Abscisic acid (ABA) has been reported to play a crucial role in fruit maturation and senescence (Giovannoni, 2001, Giovannoni, 2004, Rodrigo et al., 2003, Zhang et al., 2009a, Zhang et al., 2009b). Lower levels of endogenous ABA in unripe fruit and its substantial accumulation during fruit maturation suggest that ABA plays a key role in modulating ripening and senescence in climacteric fruit such as peach (Rudnicki et al., 1968, Zhang et al., 2009a), avocado (Adato et al., 1976), tomato (Buta and Spaulding, 1994, Sheng et al., 2008, Zhang et al., 2009b), banana (Lohani et al., 2004), apple (Buesa et al., 1994), and non-climacteric fruit including grape (Inaba et al., 1976, Zhang et al., 2009a) and orange (Kojima, 1996). Additionally, the de-greening stage of ABA-deficient orange mutants commenced later than in the wild type consistent with a crucial role for ABA in maturation and ripening of orange fruit (Rodrigo et al., 2003). Some earlier reports indicated that endogenous levels of ABA increased towards harvest in the fruit skin and pulp of ‘Nam Dok Mai’, ‘Nang Klangwan’ (Kondo et al., 2004) and ‘Alphonso’ (Murti and Upreti, 1995) mangoes. Our previous study showed that the accumulation of endogenous ABA during the climacteric rise stage might initiate climacteric ethylene production during ripening of ‘Kensington Pride’ mango fruit (Zaharah et al., 2012).

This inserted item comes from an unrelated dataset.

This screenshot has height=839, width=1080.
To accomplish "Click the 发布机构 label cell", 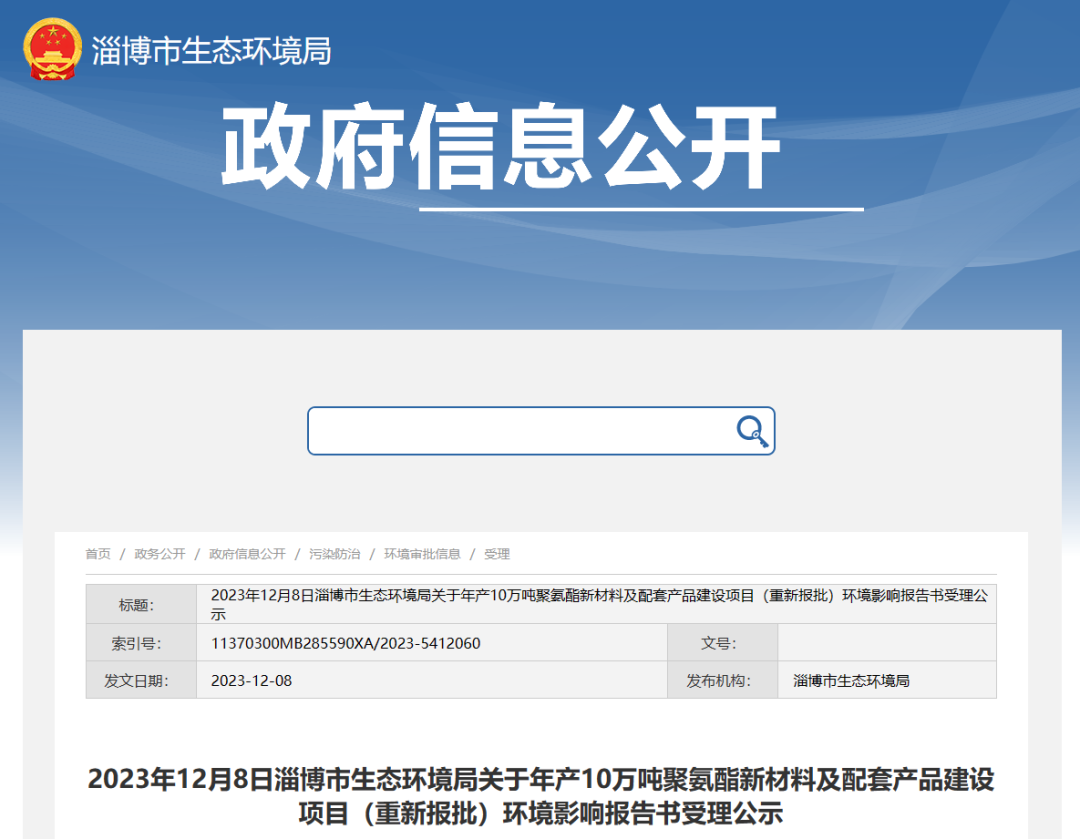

Further, ABA (10⁻⁶ M) application has been reported to hasten the ripening process and induce some structural changes in ‘Alphonso’ and ‘Langra’ mangoes (Palejwala et al., 1988, Parikh et al., 1990). Application of ABA or high endogenous levels have also been reported to stimulate ethylene production, and promote ripening in other climacteric fruit such as tomato (Sheng et al., 2008, Zhang et al., 2009b, Zhu et al., 2003), peach (Zhang et al., 2009a) and non-climacteric grape berries (Deytieux et al., 2005, Zhang et al., 2009a). Zhang et al. (2009b) reported that the application of 100 μM ABA up-regulated the expression of the Le-ACO1 and Le-ACS2 genes, which encode 1-aminocyclopropane-1-carboxylic acid oxidase (ACO, EC 1.14.17.4) and 1-aminocyclopropane-1-carboxylic acid synthase (ACS, EC 4.4.1.14), and consequently increased ethylene production and accelerated tomato fruit ripening. Further, the application of inhibitors of ABA biosynthesis [fluridone or nordihydroguaiaretic acid (NDGA)], inhibited the expression of both Le-ACO1 and Le-ACS2 genes, and delayed tomato fruit ripening (Zhang et al., 2009b). The accumulation of ABA (3000 ng g⁻¹ fresh weight) during mango fruit ripening also appears to induce climacteric ethylene production which may be modulating its ripening process (Zaharah et al., 2012). However, the mechanism by which ABA regulates ethylene biosynthesis and mango fruit ripening has not been examined in detail.

Mango fruit softening is associated with increased activities of polygalacturonase (PG), exo-polygalacturonase (exo-PG; EC 3.2.1.67), endo-polygalacturonase (endo-PG; EC 3.2.1.15), pectin esterase (PE; EC 3.1.1.11), pectin lyase (PL; EC 4.2.2.2) and endo-1,4-β-d-glucanase (EGase or cellulase; EC 3.1.1.4), which are initiated by ethylene (Chourasia et al., 2006, Chourasia et al., 2008, Singh and Singh, 2011). An endo-β-1,4-glucanase homologue, MiCel1 from mango shows fruit-specific and ripening-related expression which was positively correlated with an increase in EGase activity particularly during the later stages of ripening (Chourasia et al., 2008). Previously, the exogenous application of ABA has also been reported to increase the activity of PG, but has inconsistent effects on the activity of pectin methyl esterase (PME) during ‘Zihua’ mango fruit ripening (Zhou et al., 1996). Overall the research on the effects of applied ABA and its inhibitors in regulating the activities of fruit softening enzymes during mango ripening is sporadic and inconclusive. Therefore, the aim of the present study was to investigate how applied ABA and its biosynthesis inhibitor regulate ethylene biosynthesis and fruit softening, including the activities of ethylene biosynthetic enzymes such as ACS and ACO, ACC content, as well as fruit softening enzymes including PE, exo-PG, endo-PG, EGase and the levels of sugars and organic acids in the pulp of the fruit during ripening.